The dominant work in the exhibition is a film documentation of English’s acclaimed solo performance ‘Plato’s Chair’, filmed in 1983 at artist-run organisation The Western Front in Vancouver. At just under 86 minutes long, it requires commitment from the gallery audience and indeed the exhibition as a whole seeks a substantial investment of time in order to view each work in its entirety. For those prepared to make this effort, a rich seam of language and ideas awaits.
English has been a key figure in performance since the 1970s; writing, directing and performing her own works internationally. ‘Plato’s Chair’ is improvised around a basic set of points: a “morass of ideas” including the sublime, death, the soul, the void, pleasure, art and the theatre. English’s elliptical monologue is both punctuated and disrupted by snippets of music from Georges Bizet’s opera ‘Carmen’, and by her metrical breathing, dance interludes and often absurd or humorous performed actions. English cannily deconstructs conventions of theatre, art and dialogue in a search for understanding and an appraisal of language.
Abri de Swardt’s film ‘I’ll never wear sunglasses again’ (2014) is an imaginary exchange between the late artists Derek Jarman, Felix Gonzalez-Torres and Paul Thek, who all tragically died from AIDS related illness. The philosophical void is here transposed into a digital limbo, in which the starkly almost-naked figures of Jarman, Gonzalez-Torres and Thek converse in a blank white nothingness that brings to mind Jarman’s “queer white”1. Digitally collaged props float over the figures in a tenuous link to the world of objects. The disjointed logic and fragmented dialogue of dreams occurs in a sequence of surreal encounters that contemplate life, death, poetry and the vulnerability of the body amidst the discomfort and white noise of a fictional, virtual unreality.

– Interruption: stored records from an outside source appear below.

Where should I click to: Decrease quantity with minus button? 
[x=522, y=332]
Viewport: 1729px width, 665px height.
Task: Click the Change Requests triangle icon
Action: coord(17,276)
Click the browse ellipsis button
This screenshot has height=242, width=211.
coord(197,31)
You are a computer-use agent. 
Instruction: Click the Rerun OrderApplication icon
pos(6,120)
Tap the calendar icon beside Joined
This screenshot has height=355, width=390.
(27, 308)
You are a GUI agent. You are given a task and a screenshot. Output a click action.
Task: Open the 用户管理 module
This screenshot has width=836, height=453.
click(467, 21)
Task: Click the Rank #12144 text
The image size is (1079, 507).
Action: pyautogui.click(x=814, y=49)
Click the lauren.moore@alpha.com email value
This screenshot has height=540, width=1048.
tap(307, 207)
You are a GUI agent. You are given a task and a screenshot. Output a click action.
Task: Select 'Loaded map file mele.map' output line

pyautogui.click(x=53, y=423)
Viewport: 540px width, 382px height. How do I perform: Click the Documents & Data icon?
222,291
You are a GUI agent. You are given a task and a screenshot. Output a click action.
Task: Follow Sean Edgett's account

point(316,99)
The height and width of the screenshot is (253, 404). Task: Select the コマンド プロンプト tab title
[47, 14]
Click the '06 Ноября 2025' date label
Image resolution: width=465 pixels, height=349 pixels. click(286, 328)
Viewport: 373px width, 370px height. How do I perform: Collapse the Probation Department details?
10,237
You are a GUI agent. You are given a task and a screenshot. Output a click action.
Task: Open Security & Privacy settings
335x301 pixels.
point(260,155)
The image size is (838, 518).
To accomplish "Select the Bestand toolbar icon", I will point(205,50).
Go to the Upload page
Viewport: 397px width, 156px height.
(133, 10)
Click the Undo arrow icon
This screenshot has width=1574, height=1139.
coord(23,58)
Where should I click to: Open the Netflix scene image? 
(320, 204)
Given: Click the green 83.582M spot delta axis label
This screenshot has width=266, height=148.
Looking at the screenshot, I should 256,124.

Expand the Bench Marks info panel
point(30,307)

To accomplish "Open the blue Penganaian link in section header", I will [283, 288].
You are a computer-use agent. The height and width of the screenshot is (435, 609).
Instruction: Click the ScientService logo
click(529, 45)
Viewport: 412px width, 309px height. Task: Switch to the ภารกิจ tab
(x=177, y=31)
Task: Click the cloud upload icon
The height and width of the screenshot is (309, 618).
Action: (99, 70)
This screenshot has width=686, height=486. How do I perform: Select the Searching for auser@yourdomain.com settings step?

Projected alternately with de Swardt’s film is Charles’ study of a different type of digital entity, ‘Fragments on Machines’ (2013). The title of the film is a reference to Karl Marx’s manuscript ‘Grundrisse’ and is an unveiling of the humming heart of modern day capitalism: the server. The film is a journey through the urban cityscape of New York and its glossy Art Deco buildings to a backstage underworld of cables and machines. The slick, ornate exteriors of the buildings housing these super servers for multinational companies belie an abject labyrinth of computer equipment, maintained by drone-like workers and vulnerable to threat from nature’s elements. In contrast to the other two works in the exhibition, the focus here is on the phantom dialogues generated and eroded by machines, data and the internet.
In these times of increasing political and social disparity, it feels particularly relevant to consider the concept of ‘the political space between us’ and the role and effectiveness of dialogue within it. ‘Men Gather, in Speech…’ makes an imaginative and thought-provoking attempt to do so.